■ WORK TO BE COMPLETED ■
Count the lines containing "width" in the entries underneath, and state that count without anything else.

[Collection entries]
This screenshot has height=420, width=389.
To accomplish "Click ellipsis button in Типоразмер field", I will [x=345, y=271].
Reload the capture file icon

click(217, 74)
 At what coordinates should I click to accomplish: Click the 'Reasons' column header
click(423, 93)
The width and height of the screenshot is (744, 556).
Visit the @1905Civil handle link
==
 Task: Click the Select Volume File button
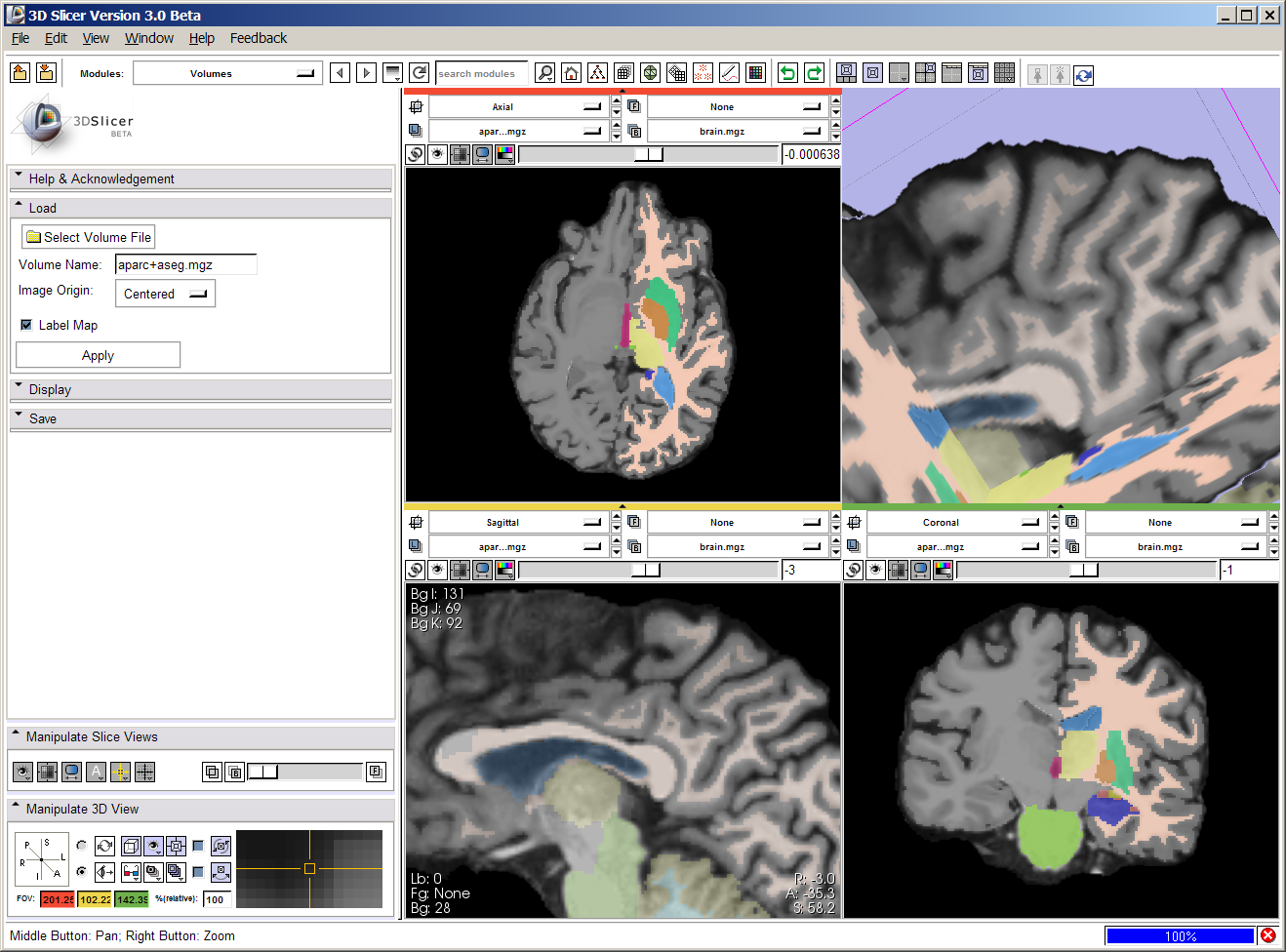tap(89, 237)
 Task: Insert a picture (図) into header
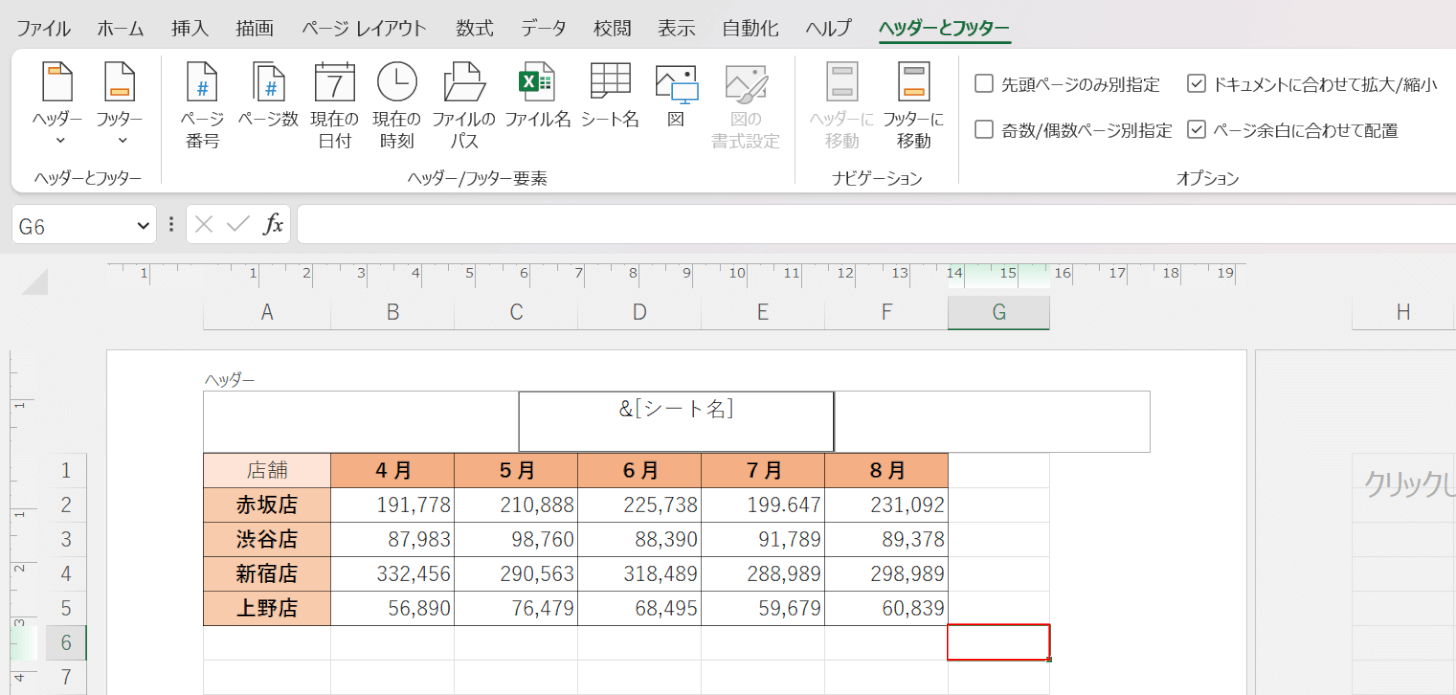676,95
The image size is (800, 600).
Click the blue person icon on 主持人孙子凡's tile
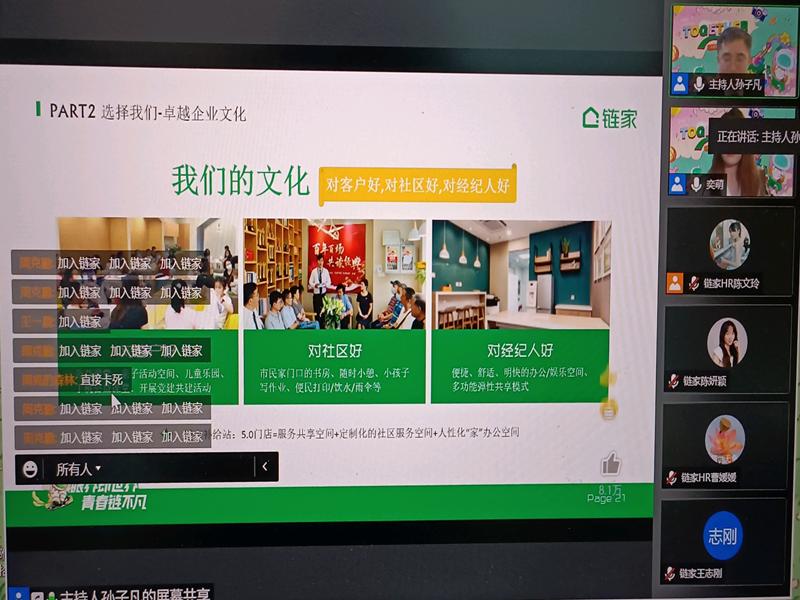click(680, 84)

■ SOLUTION FOR THIS PROBLEM ■
2